La situation des langues en Amérique du Nord n'est pas du tout comparable à celle en Europe. En Amérique, au nord du Rio Grande, l'anglais est la langue usuelle de 98% de la population, alors qu'aucune langue usuelle n'est majoritaire en Europe.

De plus, en Europe, chaque culture linguistique protège sa langue dans les services publics offerts à l'intérieur de son pays, ou de son territoire dans le cas de la Wallonie, la Flandre, les quatre régions linguistiques de la Suisse, la Catalogne, le pays basque, l'Écosse...

En Amérique du Nord, la langue française va devenir une langue morte assez rapidement si elle n'est pas obligatoirement utilisée au travail et dans les services publics au Québec, entre résidents du Québec. Une telle exigence existe partout en Europe comme aux États-Unis pour la langue du pays ou du territoire, selon le cas. Le Québec n'agit pas différemment de ces autres pays ou territoires.

À l'intérieur du Canada, le Québec ne peut pas encourager le bilinguisme dans les deux langues officielles du pays si les autres provinces ne font pas de même, sous peine de voir la langue française disparaître.

Évidemment, une fois la langue française protégée au Québec et au Canada, il n'y a aucun problème à encourager les Québécois à apprendre à parler, lire et écrire au moins deux langues, et idéalement plus.
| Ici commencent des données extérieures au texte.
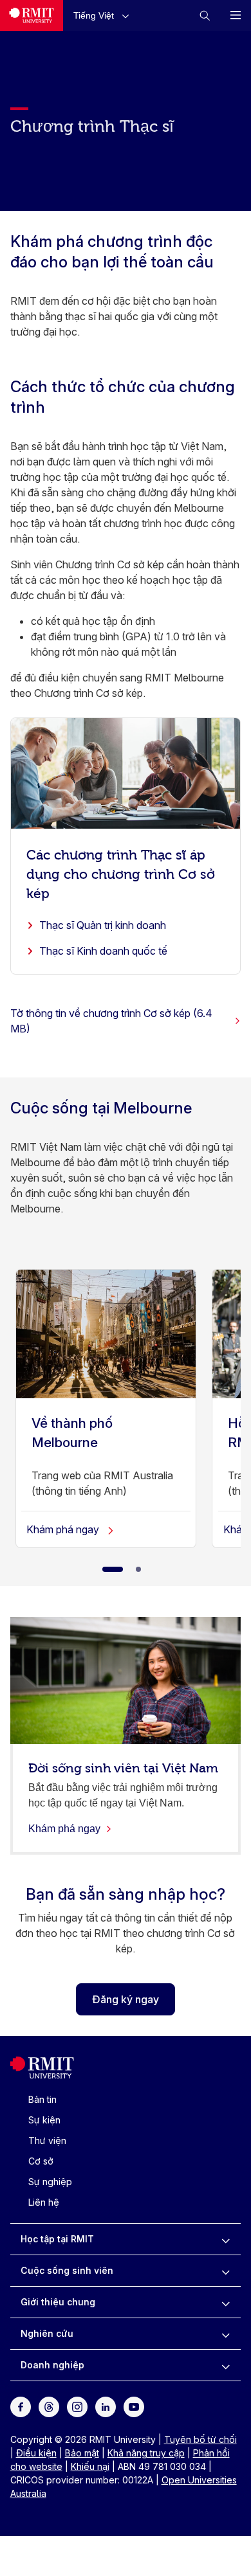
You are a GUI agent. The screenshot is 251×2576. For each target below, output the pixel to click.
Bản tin (42, 2099)
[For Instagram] (77, 2405)
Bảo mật (82, 2452)
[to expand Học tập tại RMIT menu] (225, 2239)
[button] (104, 15)
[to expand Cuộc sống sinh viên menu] (225, 2270)
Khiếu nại (90, 2466)
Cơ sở (40, 2161)
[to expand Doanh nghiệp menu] (225, 2365)
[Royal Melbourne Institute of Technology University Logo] (31, 15)
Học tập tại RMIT (57, 2238)
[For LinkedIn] (105, 2405)
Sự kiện (44, 2119)
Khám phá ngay (64, 1529)
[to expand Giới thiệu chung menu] (225, 2302)
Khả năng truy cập (146, 2452)
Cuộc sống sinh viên (67, 2270)
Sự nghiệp (50, 2181)
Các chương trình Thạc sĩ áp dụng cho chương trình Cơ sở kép (120, 873)
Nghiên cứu (47, 2333)
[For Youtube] (134, 2405)
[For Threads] (49, 2405)
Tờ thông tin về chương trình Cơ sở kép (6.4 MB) (111, 1021)
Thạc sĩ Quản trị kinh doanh (102, 925)
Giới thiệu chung (58, 2301)
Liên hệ (43, 2202)
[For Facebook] (20, 2405)
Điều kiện (36, 2452)
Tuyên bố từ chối (200, 2439)
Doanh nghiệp (52, 2364)
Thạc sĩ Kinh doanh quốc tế (103, 950)
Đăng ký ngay (125, 1999)
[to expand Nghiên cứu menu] (225, 2333)
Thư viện (47, 2140)
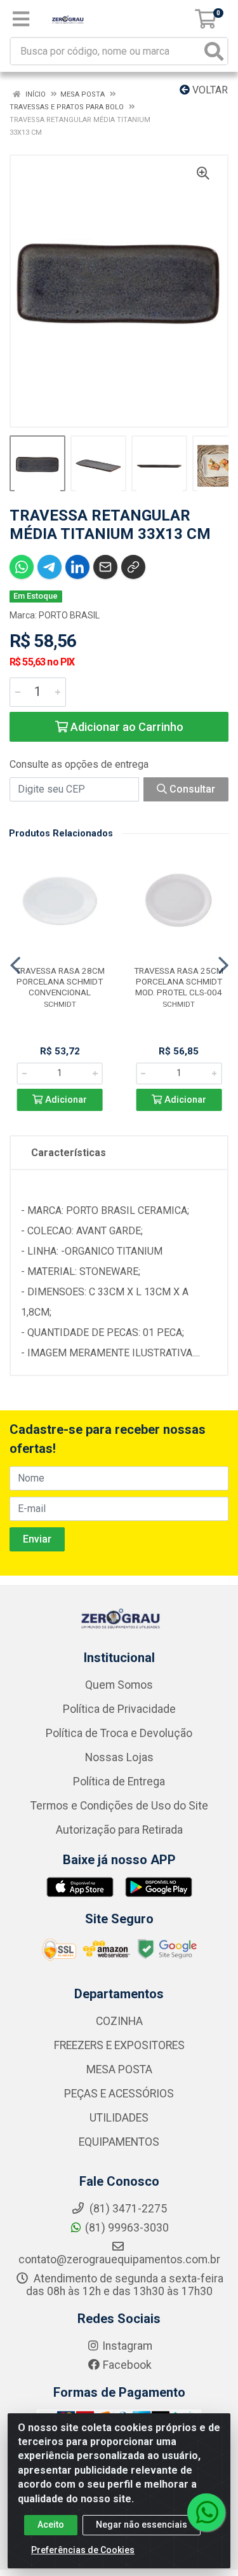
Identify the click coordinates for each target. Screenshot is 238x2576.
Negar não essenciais (141, 2524)
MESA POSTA (119, 2069)
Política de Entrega (119, 1781)
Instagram (127, 2346)
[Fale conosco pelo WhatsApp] (206, 2512)
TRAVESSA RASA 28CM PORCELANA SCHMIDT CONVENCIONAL (60, 981)
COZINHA (119, 2021)
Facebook (127, 2365)
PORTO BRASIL (69, 615)
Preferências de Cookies (83, 2550)
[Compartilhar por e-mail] (105, 567)
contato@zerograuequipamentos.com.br (119, 2259)
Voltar (209, 90)
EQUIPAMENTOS (119, 2142)
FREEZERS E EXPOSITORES (119, 2045)
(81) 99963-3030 (127, 2227)
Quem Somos (119, 1685)
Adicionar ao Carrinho (125, 726)
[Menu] (21, 19)
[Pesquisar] (214, 51)
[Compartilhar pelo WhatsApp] (22, 567)
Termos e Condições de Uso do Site (119, 1805)
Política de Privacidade (119, 1709)
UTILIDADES (119, 2117)
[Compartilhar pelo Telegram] (49, 567)
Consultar (191, 789)
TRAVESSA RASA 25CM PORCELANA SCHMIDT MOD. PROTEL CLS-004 (178, 981)
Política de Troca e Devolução (119, 1733)
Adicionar (65, 1099)
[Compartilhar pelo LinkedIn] (77, 567)
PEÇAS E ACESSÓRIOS (119, 2093)
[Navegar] (15, 965)
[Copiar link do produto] (133, 567)
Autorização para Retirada (119, 1829)
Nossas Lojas (119, 1757)
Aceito (50, 2524)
D'ailleurs, comme M. Pound l'écrit, il n'y a qu'en Amérique du Nord, mais anglophone seulement, où on considère que parler une seule langue passablement bien est une grande réussite.

Au Québec, les francophones ont toujours eu un talent inné pour apprendre les autres langues. L'exploration par les nations européennes de la nouvelle Amérique, au nord du Rio Grande et dans les Antilles, a largement bénéficié des connaissances des francophones qui avaient appris les autres langues des peuples conquérants et celles des peuples autochtones.

Depuis l'élaboration d'un système public d'éducation au Québec au début des années 1960, en deux générations, les francophones ont pu améliorer leur langue française et ajouter deux autres langues. En général, la génération de mes parents ne parlait que le français avec une instruction de niveau primaire ou secondaire, ma génération des baby-boomers a ajouté l'anglais à son bagage de connaissances et la génération de mes enfants est maintenant trilingue avec l'ajout principalement de l'espagnol, pour un total de trois langues dans le top cinq des langues parlées par le plus de gens au monde.

Je suis persuadé que mes petits-enfants et leur génération au Québec seront polyglottes en ajoutant une quatrième langue, tout en conservant leur français, en autant que cette langue soit protégée au Québec.

Je suis donc d'accord avec vous pour un Québec ouvert sur le monde. Mais, dans le contexte actuel en Amérique du Nord et surtout dans le reste du Canada unilingue anglais hormis l'Acadie, l'ouverture du Québec sur le monde doit absolument être accompagnée de politiques de protection de la langue française à l'intérieur de son territoire, tant au travail que dans les services publics offerts entre résidents du Québec.

Quant à l'ouverture sur le monde, avec les résidents d'ailleurs, cela devrait se faire dans la langue du client, soit en français lorsque nous sommes clients, et dans l'autre langue lorsque nous sommes fournisseurs. En absence d'une relation client-fournisseur, chacun devrait pouvoir parler sa propre langue, quitte à ce que la personne unilingue se dote des services d'un interprète.